Do not for a moment, though, believe that America’s grand cultural purge was the immediate consequence of a single act of racist mass murder.  Such a seemingly overnight transformation of public attitudes could only have occurred if those ideas and opinions had already permeated the mass of ordinary people.  And I do stress overnight.  At least with the revolution of same-sex marriage, that was in the public eye for some 15 years before achieving victory.  But who, in 2014, seriously proposed the removal of those Confederate symbols?  Or beyond that, look back just a generation to 1990 and watch Ken Burns’s PBS series on the Civil War.  While Burns highlighted the slavery issue, it would be utterly inconceivable now for such a show to present such a broadly favorable and romantic view of Confederate leaders.

Somehow, over the past few years, a profound transformation was going on beneath the surface of public discourse.  Not only did liberals increasingly dream that such a purge was possible, but conservatives no longer felt willing to resist change, or to risk the opprobrium.  One kick at the door was all that was needed to bring down an already crumbling house.  To adapt John Adams’s famous words, this particular cultural revolution was effected well before assassin Dylann Roof pulled his trigger in Charleston.  The revolution was in the minds and hearts of the people.

Leave aside for now the issue of the Confederate flag, and all those statues of Jeff Davis and Stonewall Jackson.  What’s next?  What once-unthinkable ideas have already become so common and so widespread sub rosa that they lack nothing except a single sensational incident or scandal to bring them to public light?
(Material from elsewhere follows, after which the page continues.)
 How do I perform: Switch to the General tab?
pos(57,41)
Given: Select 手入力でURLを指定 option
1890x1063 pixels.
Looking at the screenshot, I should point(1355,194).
Multiple cultural battlefields emerge, especially in areas of sexuality and sexual identity, but for present purposes, let me focus on the racial themes that follow directly from the anti-Confederate reaction.  I think especially of reparations for slavery, an idea that for decades has lurked on the furthest reaches of the radical left.  The idea is flawed, not least in identifying possible beneficiaries, the descendants of the slave experience.  To take an obvious example, Barack Obama claims not a drop of African-American blood, but self-identifies as black.  Would he receive a reparations check for the evils inflicted on his nonexistent slave ancestors?  What about families descended from both slaves and slave-owners?

The objections are manifold—but just imagine that a vociferous political movement coalesced around this theme.  How many white politicians would dare oppose reparations legislation, and thereby risk ruinous charges of racism and “neo-Confederate” attitudes?  As of today, I do not believe that such a movement is anywhere on the political radar as a serious prospect—but a year ago, I thought that Confederate statues were safe for my lifetime.

That’s the thing about living through a revolution.  Suddenly, for better or worse, all things are possible.